Nel corso dei lavori, stando alle prime indiscrezioni trapelate sulle motivazioni che hanno mosso l’intervento, gli operai, infatti, si sono imbattuti in una polla d’acqua sorgiva che, dall’analisi microbatteriologica e qualitativa, è stata classificata come acqua di falda,tipo sorgente.Una falda freatica, insomma, venuta alla luce sbancando. Il liquido tracimava da un punto d’escavo realizzato sotto il livello della falda.
Si scavava tra gli 8 e i 12 metri nel sottosuolo con la vena d’acqua a, più o meno, 7 metri di profondità.

La ditta esecutrice, ritenendo, arbitrariamente, potesse trattarsi di un intervento lecito, ha occluso la zona di deflusso con opere e manufatti che bloccassero il passaggio dell’acqua e la conseguente inondazione dell’area di cantiere. Nonostante questo, una consistente quantità d’acqua frammista ai materiali di lavorazione del cantiere veniva riversata in mare costituendo dopo il passaggio nell’area di cantiere un potenziale inquinante marino ed ambientale.

In sintesi si eliminava l’acqua dal cantiere per continuare a lavorare gettandola, poi, in mare.
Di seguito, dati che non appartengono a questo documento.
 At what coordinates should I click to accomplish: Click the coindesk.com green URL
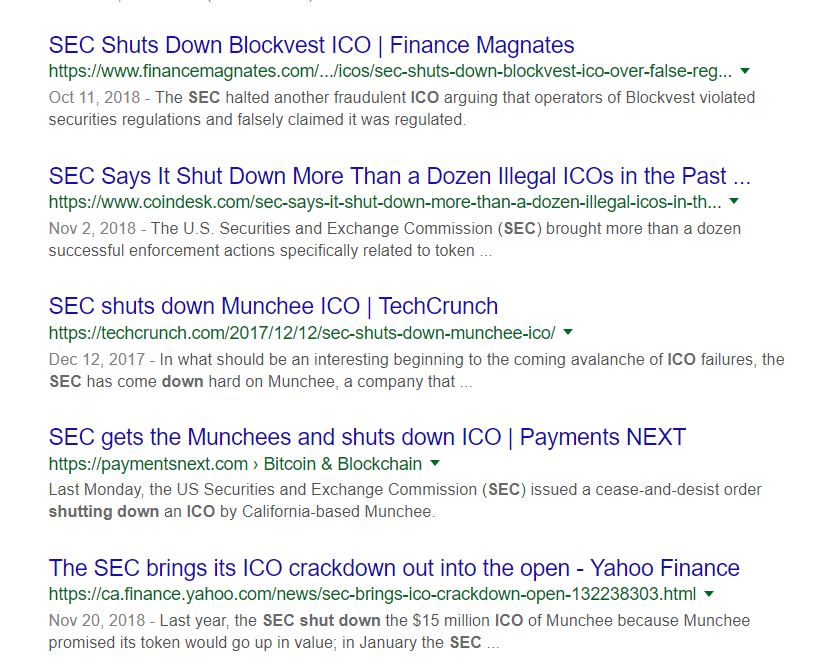click(x=385, y=203)
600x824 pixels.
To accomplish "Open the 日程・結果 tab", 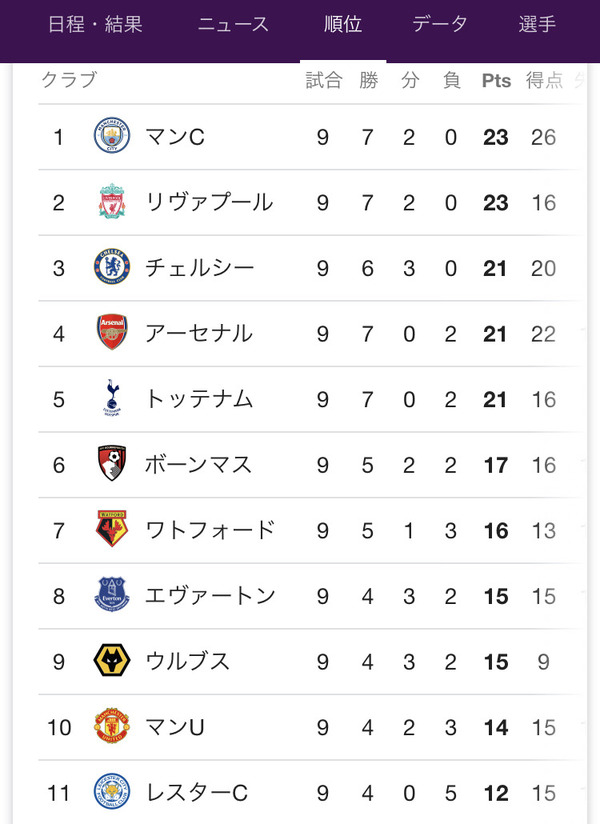I will coord(95,24).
Ciò scaricando con essa ogni tipo di residuo della lavorazione edilizia, compresi i carburanti dei mezzi meccanici all’opera, senza prevedere ad un idoneo trattamento preventivo o di depurazione del prodotto contaminato.

Dunque una leggerezza evidente di chi ha in mano le sorti dell’opera e i fondi provenienti in parte dal POR Campania 2007-2013. Politici, governanti,prestanome, ma anche dei tecnici responsabili del cantiere che, nonostante il faraonico appalto e il massiccio impegno di uomini e mezzi, non han trovato il tempo e la via istituzionale per definire la necessaria richiesta e lavorare nel rispetto delle norme e sopratutto in sicurezza.

Una opera pubblica che ha letteralmente messo a ferro ed a fuoco il paese trovando proprio nei siti demaniali la sua collocazione naturale ed, allo stato, il blocco dell’intero impianto a causa di attività abusive.
Saranno ora le istituzioni preposte, con i necessari e successivi passaggi burocratici, a chiarire il da farsi ed il futuro dell’ambizioso lavoro con tutte le possibili ricadute e le conseguenze connesse.
Nuovi blocchi nuovo rischi per il finanziamento ed il paese che si ritroverà questo scempio ancora per molto.